Task requirements
Your answer must match, word for word, the lines from the one holding "Image resolution: width=623" through the final line below, with pictures excluded.

═══ Source data ═══

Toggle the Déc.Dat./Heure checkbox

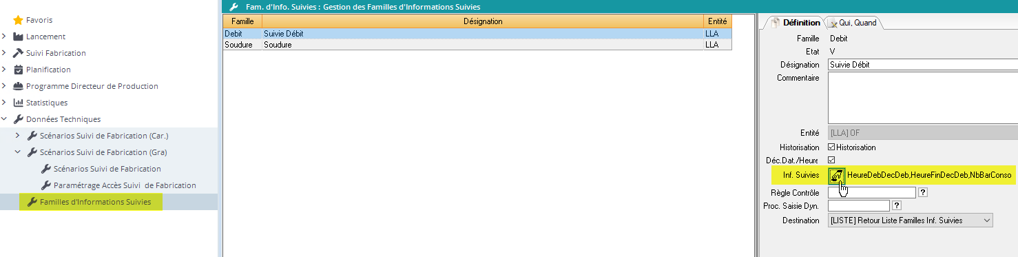tap(831, 160)
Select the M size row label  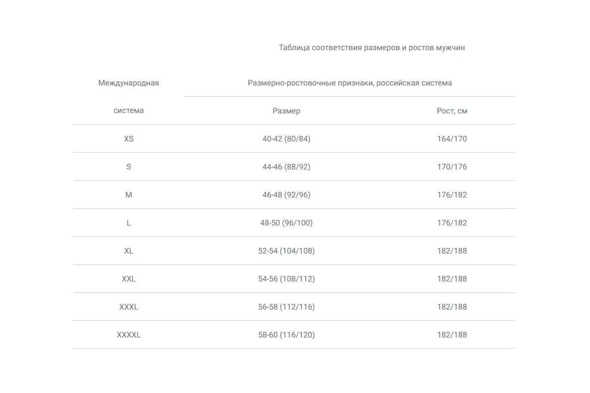click(129, 195)
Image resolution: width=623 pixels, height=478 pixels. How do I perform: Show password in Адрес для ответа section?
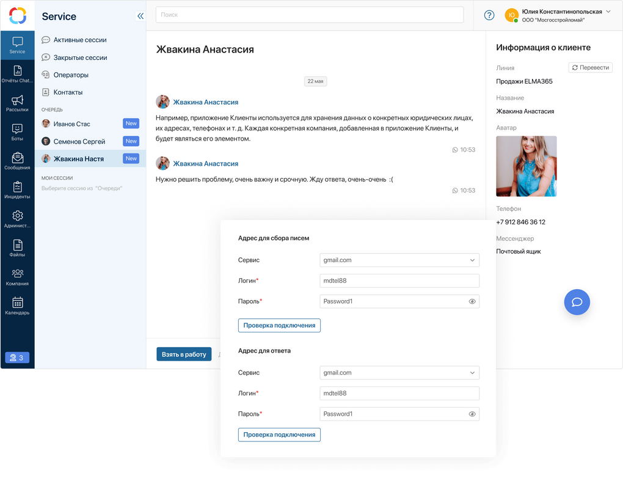pos(472,414)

═══

Output
Image resolution: width=623 pixels, height=478 pixels. How do I perform: Show password in Адрес для ответа section?
pos(472,414)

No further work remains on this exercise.